Photography has always been full of multiple variables, most of which effect each of the others drastically. Slight changes in printer settings will make the most precise digital output change. Minor chemical variations in traditional (now called "alternative") photography can make a big difference. Same holds true for one of the oldest forms of photography: photogravure.
Look carefully at the two images below.
The process for the top print involved soaking the paper for only 10 minutes, and using a standard three-blanket setup on the etching press. The image has high contrast, some detail loss, and poor transition from light to dark (gradient).

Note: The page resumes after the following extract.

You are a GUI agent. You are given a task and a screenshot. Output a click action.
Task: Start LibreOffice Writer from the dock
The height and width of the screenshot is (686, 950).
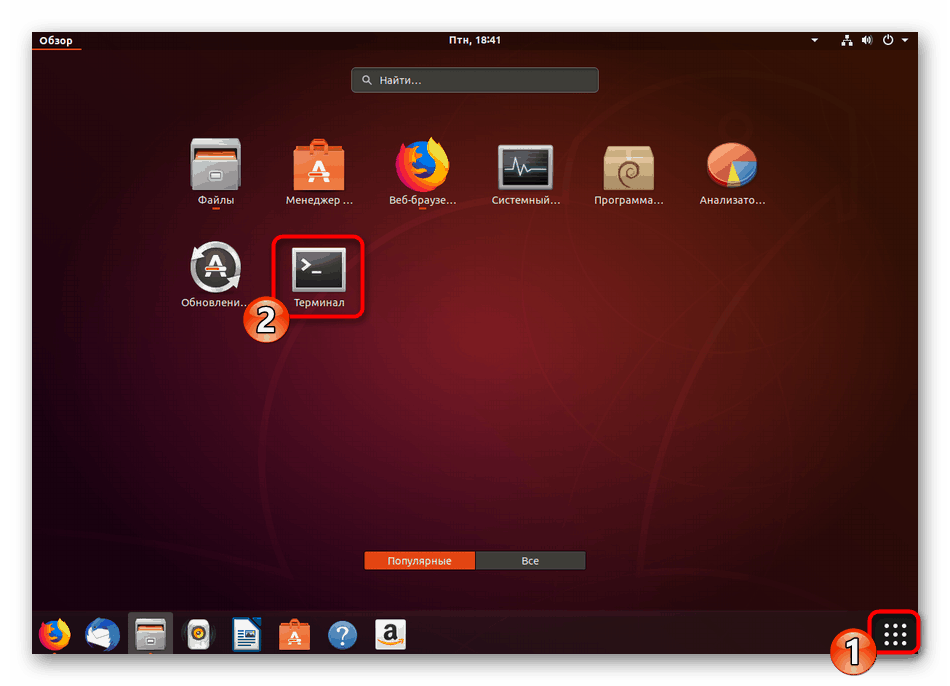coord(246,633)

The process for the bottom print was one in which the paper soaked for about an hour, and an extra sheet of printmaking paper was added on top the the paper/plate sandwich to act as a fourth blanket. The gradients are smoother. There are a couple more steps of mid-tone gray. Some very subtle details start to emerge.
I must give credit to Jon Lybrook for reminding me about this subtle, but important, printmaking trick. It was discussed in grad school, but my work at the time was suited for a standard three-blanket set up, so I forgot about the addition of a fourth "blanket" of printmaking paper until Jon mentioned it to me this January (he saw some of my gravure and said, "you know what will even out your tones...")
in the technical information page (click on Jon's name to get there), he mentions using two pieces of newsprint. When I spoke with him, he suggested using a piece of printmaking paper. I've tried both, and the printmaking paper seems to work better.
I find that I can use the same piece of printmaking paper as the fourth blanket 6 - 10 times before it's too soaked to be effective. I keep a regular rotation of these sheets by letting the wet ones dry, and occasionally stacking them all together and putting weight on top to straighten them out for reuse.